“O estatuto do Ministério Público, ao estabelecer que as relações hierárquicas no âmbito dos processos penais se efetuavam nos termos do Código do Processo Penal, acho difícil haver uma interpretação que ultrapasse a clareza desta formulação”, afirmou hoje Joana Marques Vidal na conferência da Escola de Lisboa da Faculdade de Direito da Universidade Católica Portuguesa sobre a “Transparência do Estado e Combate à Corrupção”.

Entende a ex-procuradora-geral da República que não é permitido “que o superior hierárquico intervenha diretamente na definição de quais são as diligências a fazer ou não fazer em determinado processo concreto”.

“Esta intervenção direta [do superior hierárquico] nos processos vai para além da minha interpretação do que está na lei e no Código do Processo Penal”, frisou.

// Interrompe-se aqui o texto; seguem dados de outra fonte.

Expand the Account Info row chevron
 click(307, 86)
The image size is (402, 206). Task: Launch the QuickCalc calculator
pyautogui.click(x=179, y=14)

O conteúdo da recente diretiva de Lucília Gago também mereceu a oposição do Sindicato dos Magistrados do Ministério Público (SMMP), considerando que esta “usurpa matéria” do parlamento e desprotege a investigação criminal de eventuais interferências políticas.

Segundo o sindicato, a diretiva da PGR, que entrou em vigor recentemente, leva a uma alteração no “regime de transparência dos processos-crime” e à “criação de um processo penal paralelo”, na medida em que a direção do inquérito (investigação) fica em parte sob a direção do superior hierárquico.

Joana Marques Vidal recusou afirmar taxativamente que a norma PGR está errada, preferindo dizer que a diretiva se suporta numa interpretação diferente da lei.

Contudo, lembrou, os superiores hierárquicos têm a possibilidade de pedir informações sobre o que se está a passar em determinado processo, até para afinar questões de estratégia, mas não de interferir nas diligências processuais a executar.